Home loan CEO reveals: How to manage predicted mortgage rate rises
New Finder research reveals that an out-of-cycle interest rate rise could plunge 150,000 Aussies into mortgage hardship.
The nationally representative survey of 597 Australians with a home loan revealed that 1 in 20 (5%) would require financial assistance if their home loan rate went up.
Around 53% of borrowers, equivalent to 1.5 million people, said they would try to negotiate a lower rate with their current lender.
And a further 1 in 4 (25%) confirmed they would try to refinance to another lender, if they were hit with an out-of-cycle rate rise.
9News reports on the latest Finder research, sharing insights from Finder home loans expert Sarah Megginson that thousands of Australians are vulnerable to rate rises.
The bottom line is: People are no longer prepared to pay more than they need to for their home loan.
It's likely to be a little while before the RBA officially lifts interest rates, though many banks and lenders are increasing fixed or variable mortgages on their own.
Fortunately, there are things you can do about it now to prepare for a potential rate hike on your mortgage.
First things first: When are mortgage interest rates set to increase?
No-one knows for sure, of course.

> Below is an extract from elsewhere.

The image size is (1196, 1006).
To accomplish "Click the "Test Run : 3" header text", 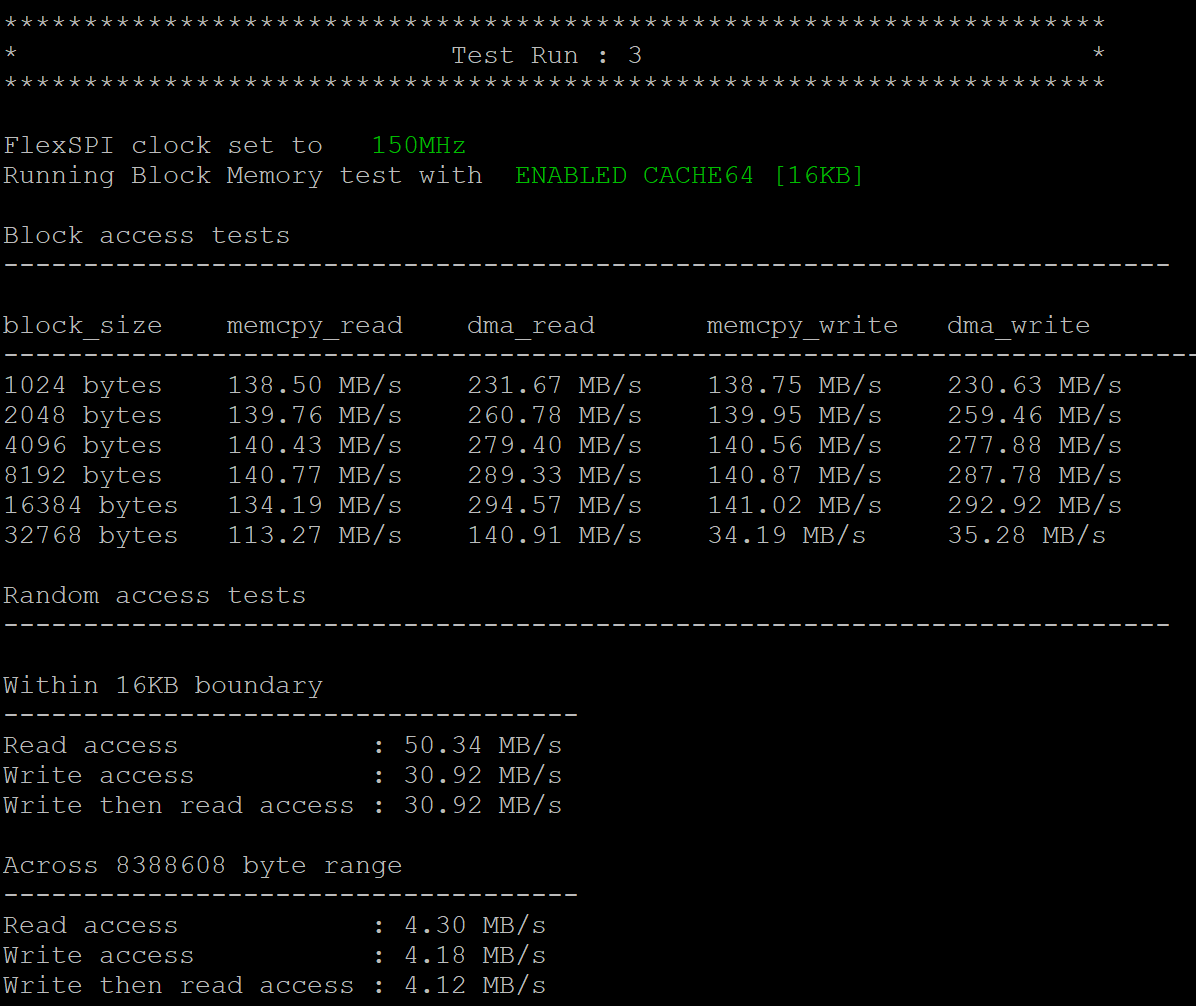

But Walsh made an interesting point about the price that current mortgage holders are paying, in anticipation of future market movements.
"While Aussie home loans are enjoying unprecedented low interest rates, economists are now in a frenzy of speculation as to when the RBA will ultimately begin to raise rates. Many lenders are already hiking the cost of fixed rate loans and to hedge for that rise, so in a sense, fixed rate borrowers are having to pay the cost of potential future rate rises today," said Nathan Walsh, co-founder and CEO of Athena Home Loans.
The official word from the RBA is that the cash rate won't increase until 2023 at the earliest.
But, some banks are lifting rates anyway. Just last week, Westpac increased its 4- and 5-year fixed home loan rates by 0.30%, which is 0.05% more than an RBA rate rise.
The new rates for an 80% LVR, principal and interest loan on Westpac's Premier Advantage Package are:
|4-year fixed||5-year fixed|
|Owner occupier||2.59% (up from 2.29%)||2.89% (up from 2.59%)|
|Investor||3.09% (up from 2.79%)||3.09% (up from 2.79%)|
At the same time, Westpac also cut the introductory rate on one of its variable home loans by 0.20%.
The bottom line: There is a lot of volatility and price movement in the market right now, which is why it pays to be proactive about making sure you're not paying too much.
How to prepare now for a future home loan hike
To manage impending rate rises, start planning for future increases now. Do this by working out how much your mortgage would cost with a 0.25% increase, and if your budget allows it, start making that extra repayment now.
On a $600,000 principal and interest mortgage with an interest rate of 2.5%, an additional 0.25% in interest would add $80 per month to your repayment, or roughly $20 per week.
If you start paying that extra $20 per week now, you'll be "stress testing" your mortgage to make sure you can afford a future rate increase, plus, you'll make extra headway on your loan. Keep up an extra $20 per week for the whole loan term, and you'd save almost $12,000 in interest, and own your home outright 1 year and 3 months sooner.
Also, start shopping around now for a better deal
If it's been 12 months since you last checked in on your mortgage, then now is the time to shop around.
Our own Kate Browne did a little experiment with her own mortgage to find out just how hard it is to refinance your home loan. Her experience won her a small financial windfall, in an upfront cash bonus plus life-long interest rate savings:
Just one thing to be mindful of when you're looking for a cheaper home loan, if you end up looking to lock in a low-rate fixed mortgage: Ask about all the fees, charges and conditions upfront, Walsh warns.
"Borrowers need to be more careful than ever when it comes to fixed rates," he said.
"Of course, headline rates are only part of the story and Aussies should look carefully at the comparison rates of fixed rate loans, which are often much higher."
A high comparison rate is "a warning sign that there may be hidden fees and the interest rate jumps over the life of the loan", he added.
"This is a real trap for the unwary, and could result in borrowers paying tens of thousands of dollars in excess interest over the life of the loan," Walsh said.